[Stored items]
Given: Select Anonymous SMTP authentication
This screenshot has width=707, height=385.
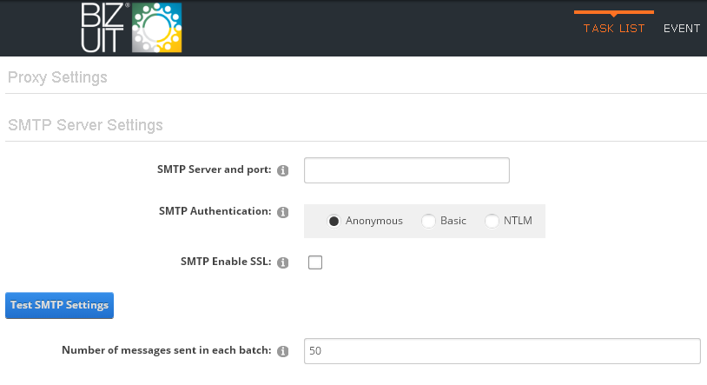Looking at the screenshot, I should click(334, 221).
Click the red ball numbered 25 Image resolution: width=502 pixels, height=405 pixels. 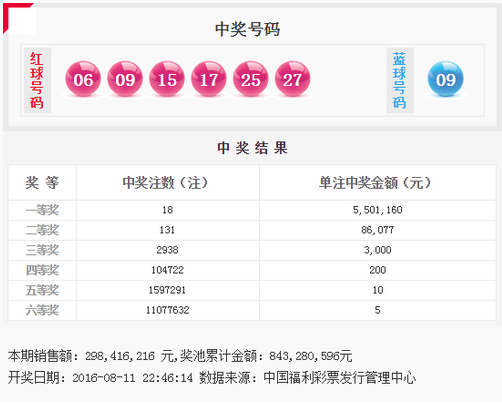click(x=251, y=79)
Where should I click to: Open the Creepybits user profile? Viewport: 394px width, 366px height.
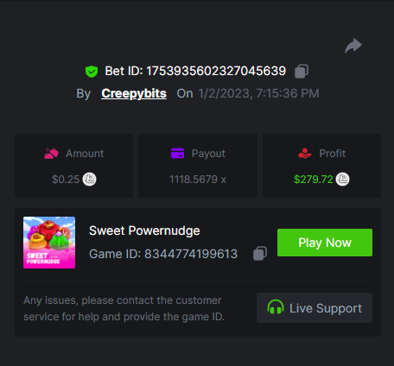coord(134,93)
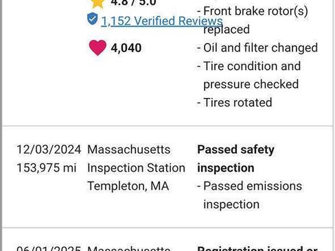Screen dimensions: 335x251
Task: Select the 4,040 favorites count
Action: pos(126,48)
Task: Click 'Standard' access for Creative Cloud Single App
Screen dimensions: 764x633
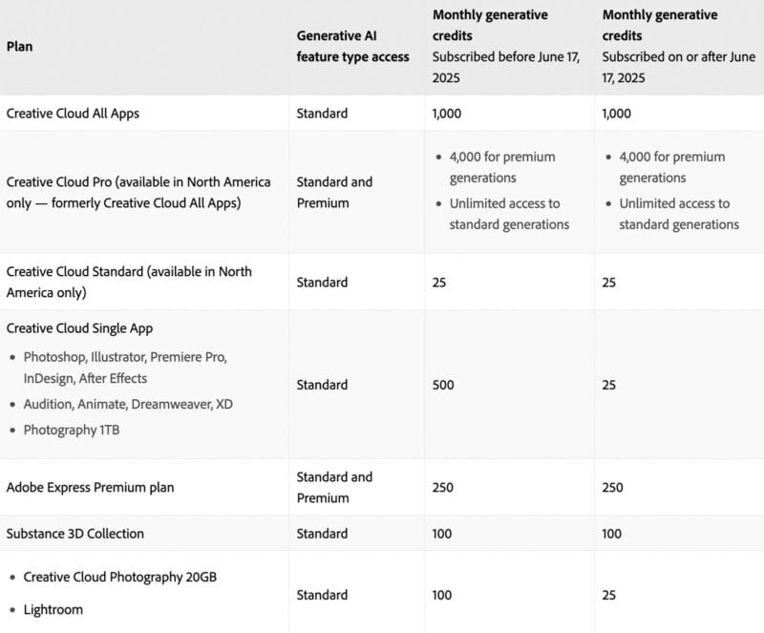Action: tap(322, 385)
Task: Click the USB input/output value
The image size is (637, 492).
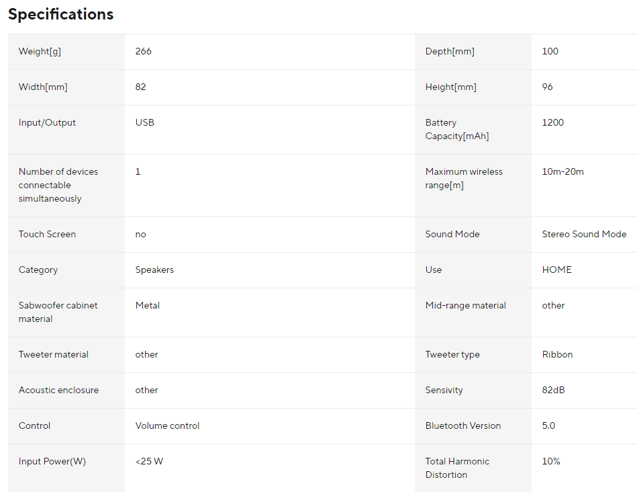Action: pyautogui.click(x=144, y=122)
---
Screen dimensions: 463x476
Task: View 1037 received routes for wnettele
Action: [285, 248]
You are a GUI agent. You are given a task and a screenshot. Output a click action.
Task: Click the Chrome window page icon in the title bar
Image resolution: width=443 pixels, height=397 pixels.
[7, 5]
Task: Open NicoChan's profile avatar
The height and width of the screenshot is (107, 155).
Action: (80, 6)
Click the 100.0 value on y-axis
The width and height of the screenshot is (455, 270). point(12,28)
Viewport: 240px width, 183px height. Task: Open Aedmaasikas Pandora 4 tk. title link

■ **PROMPT**
Check the lines above and copy each one that includes "title".

■ **EXERCISE ANSWER**
Task: Click the Chrome window page icon in the title bar
Viewport: 240px width, 183px height. Task: Open Aedmaasikas Pandora 4 tk. title link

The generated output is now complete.